Located next to Campo San Barnaba, the Ponte dei Pugni (Bridge of Fists) may look like any other bridge in Venice, but the story behind it tells us so much about history of the city. Four footprint marks are embossed in the bridge and mark the starting points for bitter fights between two opposed families: the Nicolotti and the Castellani. They used to wrestle each other on this bridge until they fell in the canal. Just a detail, there were no balustrades at that time! The Serenissima government initially allowed fisticuffs until punches were replaced by knives in 1705. Consequently, a new law was introduced and imprisonment put an end to such a rather bloody matter. For a full list of other fighting bridges, we recommend reading Atlas Obscura.

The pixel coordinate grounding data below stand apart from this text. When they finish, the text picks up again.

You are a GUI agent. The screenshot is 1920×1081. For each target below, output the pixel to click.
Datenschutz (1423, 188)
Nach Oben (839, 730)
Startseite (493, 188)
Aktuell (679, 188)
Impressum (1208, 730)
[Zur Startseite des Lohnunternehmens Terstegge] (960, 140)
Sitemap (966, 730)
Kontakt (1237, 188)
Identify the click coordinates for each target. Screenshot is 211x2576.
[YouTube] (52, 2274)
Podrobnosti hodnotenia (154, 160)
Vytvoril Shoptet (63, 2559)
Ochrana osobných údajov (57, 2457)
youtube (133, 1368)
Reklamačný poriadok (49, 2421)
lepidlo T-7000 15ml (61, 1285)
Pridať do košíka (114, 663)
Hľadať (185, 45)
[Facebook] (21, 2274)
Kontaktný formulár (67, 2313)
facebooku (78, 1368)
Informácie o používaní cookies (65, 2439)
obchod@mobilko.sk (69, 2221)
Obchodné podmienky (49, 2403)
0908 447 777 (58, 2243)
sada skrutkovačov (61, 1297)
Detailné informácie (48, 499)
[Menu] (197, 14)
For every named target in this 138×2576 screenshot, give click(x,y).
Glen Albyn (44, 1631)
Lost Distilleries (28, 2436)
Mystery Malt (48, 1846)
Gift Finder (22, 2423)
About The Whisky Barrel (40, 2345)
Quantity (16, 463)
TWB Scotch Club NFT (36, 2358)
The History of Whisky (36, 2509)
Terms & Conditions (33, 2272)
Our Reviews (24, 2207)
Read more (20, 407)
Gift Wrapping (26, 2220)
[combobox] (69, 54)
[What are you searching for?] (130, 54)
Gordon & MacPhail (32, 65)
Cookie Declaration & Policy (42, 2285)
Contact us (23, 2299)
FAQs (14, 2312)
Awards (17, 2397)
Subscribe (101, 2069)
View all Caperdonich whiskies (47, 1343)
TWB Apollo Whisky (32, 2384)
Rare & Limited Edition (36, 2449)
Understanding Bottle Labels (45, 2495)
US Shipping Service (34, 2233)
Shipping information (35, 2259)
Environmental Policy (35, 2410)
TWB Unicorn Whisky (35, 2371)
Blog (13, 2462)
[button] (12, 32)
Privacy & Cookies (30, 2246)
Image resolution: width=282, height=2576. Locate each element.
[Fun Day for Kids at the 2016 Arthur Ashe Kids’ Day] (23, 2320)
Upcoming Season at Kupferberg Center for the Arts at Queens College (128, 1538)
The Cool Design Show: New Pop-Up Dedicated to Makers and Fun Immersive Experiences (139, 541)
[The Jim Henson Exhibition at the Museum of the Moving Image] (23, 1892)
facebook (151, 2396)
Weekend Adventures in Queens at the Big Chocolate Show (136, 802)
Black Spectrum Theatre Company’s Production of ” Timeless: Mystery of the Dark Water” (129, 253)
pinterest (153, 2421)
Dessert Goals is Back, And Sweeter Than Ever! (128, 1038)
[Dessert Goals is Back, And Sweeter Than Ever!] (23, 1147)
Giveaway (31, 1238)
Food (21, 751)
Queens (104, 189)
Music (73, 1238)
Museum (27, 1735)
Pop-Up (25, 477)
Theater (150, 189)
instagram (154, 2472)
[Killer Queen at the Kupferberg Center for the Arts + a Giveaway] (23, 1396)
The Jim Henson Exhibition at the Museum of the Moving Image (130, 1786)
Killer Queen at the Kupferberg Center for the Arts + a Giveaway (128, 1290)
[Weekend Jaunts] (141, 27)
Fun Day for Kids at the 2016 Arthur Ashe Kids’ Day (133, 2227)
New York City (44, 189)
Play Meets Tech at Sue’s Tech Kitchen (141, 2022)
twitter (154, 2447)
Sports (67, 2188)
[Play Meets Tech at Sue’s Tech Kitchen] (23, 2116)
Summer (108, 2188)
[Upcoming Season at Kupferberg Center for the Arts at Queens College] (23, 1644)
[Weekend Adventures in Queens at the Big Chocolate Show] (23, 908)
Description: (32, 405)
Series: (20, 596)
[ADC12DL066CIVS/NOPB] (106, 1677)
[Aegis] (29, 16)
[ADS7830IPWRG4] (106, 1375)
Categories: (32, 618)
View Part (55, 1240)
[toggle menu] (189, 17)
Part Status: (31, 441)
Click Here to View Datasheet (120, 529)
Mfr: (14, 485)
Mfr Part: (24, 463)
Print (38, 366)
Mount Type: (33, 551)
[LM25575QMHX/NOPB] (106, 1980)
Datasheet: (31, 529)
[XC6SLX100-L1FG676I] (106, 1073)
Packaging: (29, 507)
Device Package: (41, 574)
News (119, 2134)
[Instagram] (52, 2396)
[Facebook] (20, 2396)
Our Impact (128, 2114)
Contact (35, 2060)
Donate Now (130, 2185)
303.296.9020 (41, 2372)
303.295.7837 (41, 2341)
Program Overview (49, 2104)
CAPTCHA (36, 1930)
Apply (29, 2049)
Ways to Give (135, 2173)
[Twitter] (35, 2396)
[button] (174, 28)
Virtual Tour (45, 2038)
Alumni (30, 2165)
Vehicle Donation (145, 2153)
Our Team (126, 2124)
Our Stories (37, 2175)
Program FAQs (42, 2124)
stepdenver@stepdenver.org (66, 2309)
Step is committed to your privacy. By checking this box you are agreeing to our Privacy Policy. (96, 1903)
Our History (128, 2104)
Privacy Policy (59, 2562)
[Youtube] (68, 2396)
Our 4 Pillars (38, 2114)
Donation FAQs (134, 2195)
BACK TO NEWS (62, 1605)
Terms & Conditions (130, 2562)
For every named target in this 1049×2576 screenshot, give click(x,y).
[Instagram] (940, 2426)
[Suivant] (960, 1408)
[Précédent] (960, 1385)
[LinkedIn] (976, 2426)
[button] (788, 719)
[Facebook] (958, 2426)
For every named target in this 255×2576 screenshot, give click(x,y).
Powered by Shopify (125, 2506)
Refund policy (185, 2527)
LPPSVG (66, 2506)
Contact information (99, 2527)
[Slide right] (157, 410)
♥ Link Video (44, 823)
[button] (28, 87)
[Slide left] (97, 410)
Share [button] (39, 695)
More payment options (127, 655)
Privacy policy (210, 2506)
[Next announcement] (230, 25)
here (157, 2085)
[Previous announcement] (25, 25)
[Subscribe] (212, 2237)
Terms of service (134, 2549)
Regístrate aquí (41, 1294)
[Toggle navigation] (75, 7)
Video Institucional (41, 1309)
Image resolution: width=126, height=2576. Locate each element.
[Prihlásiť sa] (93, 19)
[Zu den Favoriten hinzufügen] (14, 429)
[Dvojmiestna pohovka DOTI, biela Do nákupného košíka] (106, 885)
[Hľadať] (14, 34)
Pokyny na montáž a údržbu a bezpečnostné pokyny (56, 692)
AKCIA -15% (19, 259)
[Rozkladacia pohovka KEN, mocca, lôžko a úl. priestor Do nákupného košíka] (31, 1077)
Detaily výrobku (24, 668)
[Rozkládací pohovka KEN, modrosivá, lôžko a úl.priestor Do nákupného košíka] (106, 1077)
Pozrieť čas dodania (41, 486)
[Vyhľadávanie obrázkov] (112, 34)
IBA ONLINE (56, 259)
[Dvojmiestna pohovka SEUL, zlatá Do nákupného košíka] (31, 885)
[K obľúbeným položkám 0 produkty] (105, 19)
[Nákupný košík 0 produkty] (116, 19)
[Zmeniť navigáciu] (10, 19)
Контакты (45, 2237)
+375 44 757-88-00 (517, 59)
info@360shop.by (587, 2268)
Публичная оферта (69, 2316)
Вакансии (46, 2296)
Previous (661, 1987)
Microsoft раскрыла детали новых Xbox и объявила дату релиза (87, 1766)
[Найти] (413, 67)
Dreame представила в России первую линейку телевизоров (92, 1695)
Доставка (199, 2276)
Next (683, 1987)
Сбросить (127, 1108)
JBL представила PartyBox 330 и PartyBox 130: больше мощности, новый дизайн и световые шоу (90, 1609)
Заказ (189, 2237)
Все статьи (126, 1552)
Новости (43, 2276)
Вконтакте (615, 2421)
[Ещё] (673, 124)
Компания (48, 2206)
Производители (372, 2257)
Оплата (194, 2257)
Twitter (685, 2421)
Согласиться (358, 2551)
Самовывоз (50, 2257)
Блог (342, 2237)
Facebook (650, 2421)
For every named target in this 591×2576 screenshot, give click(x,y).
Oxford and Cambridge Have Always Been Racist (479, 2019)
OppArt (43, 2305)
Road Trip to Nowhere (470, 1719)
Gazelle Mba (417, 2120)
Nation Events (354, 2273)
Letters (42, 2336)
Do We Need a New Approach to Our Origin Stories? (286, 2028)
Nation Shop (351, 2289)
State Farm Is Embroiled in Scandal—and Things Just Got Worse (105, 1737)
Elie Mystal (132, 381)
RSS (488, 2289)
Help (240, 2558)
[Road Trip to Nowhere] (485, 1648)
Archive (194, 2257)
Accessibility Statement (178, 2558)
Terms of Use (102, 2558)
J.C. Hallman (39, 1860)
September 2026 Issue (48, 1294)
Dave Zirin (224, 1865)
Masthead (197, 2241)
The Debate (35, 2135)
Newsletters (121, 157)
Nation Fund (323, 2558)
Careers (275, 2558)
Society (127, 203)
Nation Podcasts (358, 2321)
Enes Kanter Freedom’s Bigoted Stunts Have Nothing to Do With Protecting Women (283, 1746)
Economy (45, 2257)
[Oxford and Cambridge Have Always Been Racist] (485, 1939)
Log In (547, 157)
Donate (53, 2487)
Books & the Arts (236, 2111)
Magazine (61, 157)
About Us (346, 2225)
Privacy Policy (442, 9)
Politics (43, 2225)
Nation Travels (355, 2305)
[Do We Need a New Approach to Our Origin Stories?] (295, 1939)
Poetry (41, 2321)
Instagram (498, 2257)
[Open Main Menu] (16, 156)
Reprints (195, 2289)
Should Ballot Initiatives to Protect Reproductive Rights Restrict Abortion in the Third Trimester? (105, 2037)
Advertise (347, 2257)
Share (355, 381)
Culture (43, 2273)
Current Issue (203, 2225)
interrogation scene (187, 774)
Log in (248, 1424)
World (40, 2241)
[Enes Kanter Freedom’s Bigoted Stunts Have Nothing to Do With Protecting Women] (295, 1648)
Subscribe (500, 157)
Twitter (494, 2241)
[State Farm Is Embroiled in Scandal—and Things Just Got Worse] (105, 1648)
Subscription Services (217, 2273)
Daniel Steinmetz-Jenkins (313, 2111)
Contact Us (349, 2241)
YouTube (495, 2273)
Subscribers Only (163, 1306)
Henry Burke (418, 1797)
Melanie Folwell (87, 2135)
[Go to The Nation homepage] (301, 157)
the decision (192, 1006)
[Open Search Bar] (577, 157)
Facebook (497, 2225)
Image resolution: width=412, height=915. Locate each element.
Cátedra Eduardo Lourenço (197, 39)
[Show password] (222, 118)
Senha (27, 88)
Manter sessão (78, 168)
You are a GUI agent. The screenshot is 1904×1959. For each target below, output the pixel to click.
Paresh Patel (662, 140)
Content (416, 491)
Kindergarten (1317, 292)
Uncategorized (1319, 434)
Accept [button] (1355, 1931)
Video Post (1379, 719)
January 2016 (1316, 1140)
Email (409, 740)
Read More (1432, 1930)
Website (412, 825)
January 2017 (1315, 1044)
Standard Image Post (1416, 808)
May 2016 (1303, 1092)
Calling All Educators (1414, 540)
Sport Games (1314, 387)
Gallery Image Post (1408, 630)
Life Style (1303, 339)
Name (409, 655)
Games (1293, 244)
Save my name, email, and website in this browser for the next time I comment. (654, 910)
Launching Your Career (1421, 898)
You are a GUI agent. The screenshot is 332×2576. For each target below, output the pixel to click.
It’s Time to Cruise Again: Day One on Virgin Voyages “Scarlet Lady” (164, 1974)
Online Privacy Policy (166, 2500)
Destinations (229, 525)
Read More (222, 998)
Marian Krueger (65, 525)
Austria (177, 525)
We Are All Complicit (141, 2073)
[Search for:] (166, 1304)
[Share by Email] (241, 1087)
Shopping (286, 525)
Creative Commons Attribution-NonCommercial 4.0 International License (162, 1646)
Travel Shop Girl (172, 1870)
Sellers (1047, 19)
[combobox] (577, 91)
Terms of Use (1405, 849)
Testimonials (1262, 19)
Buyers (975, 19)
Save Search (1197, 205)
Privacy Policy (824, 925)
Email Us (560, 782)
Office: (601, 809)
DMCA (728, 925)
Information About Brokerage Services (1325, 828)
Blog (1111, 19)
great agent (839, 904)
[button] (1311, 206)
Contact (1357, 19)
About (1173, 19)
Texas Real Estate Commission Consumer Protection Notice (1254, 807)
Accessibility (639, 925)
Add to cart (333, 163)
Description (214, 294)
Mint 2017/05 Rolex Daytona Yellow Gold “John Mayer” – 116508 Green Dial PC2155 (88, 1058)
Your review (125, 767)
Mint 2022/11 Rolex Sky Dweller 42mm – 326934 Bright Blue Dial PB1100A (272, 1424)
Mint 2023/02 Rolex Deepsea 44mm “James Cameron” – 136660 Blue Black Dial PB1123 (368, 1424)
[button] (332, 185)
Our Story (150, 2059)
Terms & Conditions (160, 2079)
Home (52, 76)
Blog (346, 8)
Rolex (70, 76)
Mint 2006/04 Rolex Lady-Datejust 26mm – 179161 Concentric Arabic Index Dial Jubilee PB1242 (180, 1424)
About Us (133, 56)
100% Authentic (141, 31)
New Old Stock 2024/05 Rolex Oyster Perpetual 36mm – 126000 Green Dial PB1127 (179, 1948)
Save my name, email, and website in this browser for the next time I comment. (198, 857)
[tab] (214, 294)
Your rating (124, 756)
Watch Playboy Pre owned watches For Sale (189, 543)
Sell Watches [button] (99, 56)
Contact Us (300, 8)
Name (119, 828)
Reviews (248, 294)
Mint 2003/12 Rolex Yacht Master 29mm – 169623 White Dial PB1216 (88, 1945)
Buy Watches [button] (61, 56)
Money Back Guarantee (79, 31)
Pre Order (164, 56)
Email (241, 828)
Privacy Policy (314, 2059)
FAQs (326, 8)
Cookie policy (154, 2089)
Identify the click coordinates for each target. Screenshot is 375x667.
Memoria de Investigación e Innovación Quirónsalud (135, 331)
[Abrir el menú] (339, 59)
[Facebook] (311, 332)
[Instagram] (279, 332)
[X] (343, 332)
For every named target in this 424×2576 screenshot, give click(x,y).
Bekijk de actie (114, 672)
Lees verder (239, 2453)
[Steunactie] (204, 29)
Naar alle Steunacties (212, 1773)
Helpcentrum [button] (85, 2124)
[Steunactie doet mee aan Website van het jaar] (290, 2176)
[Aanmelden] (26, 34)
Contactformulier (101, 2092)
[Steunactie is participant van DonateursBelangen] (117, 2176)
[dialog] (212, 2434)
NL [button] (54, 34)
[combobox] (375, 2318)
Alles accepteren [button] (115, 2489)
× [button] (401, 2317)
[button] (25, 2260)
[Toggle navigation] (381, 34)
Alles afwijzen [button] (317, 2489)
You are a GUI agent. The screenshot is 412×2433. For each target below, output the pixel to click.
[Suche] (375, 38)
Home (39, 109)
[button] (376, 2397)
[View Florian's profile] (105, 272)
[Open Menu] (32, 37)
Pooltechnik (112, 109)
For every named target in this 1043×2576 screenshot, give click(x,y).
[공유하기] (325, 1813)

An painted representation of fisticuffs on Ponte dei Pugni, Venice
A representation of fisticuffs on Ponte dei Pugni, Venice

5. Explore Venetian Fashion at Palazzo Mocenigo

Palazzo Mocenigo is a former aristocratic residence of the Mocenigo family, one of the most important dynasties of the Venetian nobility. Furthermore, the family contributed to the Serenissima with seven doges. Palazzo Mocenigo should not be left out a traveler’s list of six things to do in Venice, especially for those who are into fashion or are fascinated by costumes and precious fabrics. The palace is entirely dedicated to fashion and perfume history and houses the Centre for the History of Textiles and Costume, as well as precious furnishing and 18th-century paintings.

Venetian Costumes at Palazzo Mocenigo, Venice.
Venetian Costumes at Palazzo Mocenigo, Venice. Photo credit Romain Moisescot

6. Live the 18th Century

A visit to Palazzo Querini-Stampalia, former home of the Querini family,  provides an excellent overview of Venetian lifestyle in the 17th and 18th century. In fact, the palazzo has been a House-Museum since 1869 and tells us a lot about what a noble home used to be like. We can find fine plasters, frescoes and fabrics, as well as precious sculptures, porcelains and paintings. (No surprise: our Renaissance Venice Tour with Historian visit this palace.)

Dining room at Palazzo Querini Stampalia, Venice.
Dining room at Palazzo Querini Stampalia, Venice.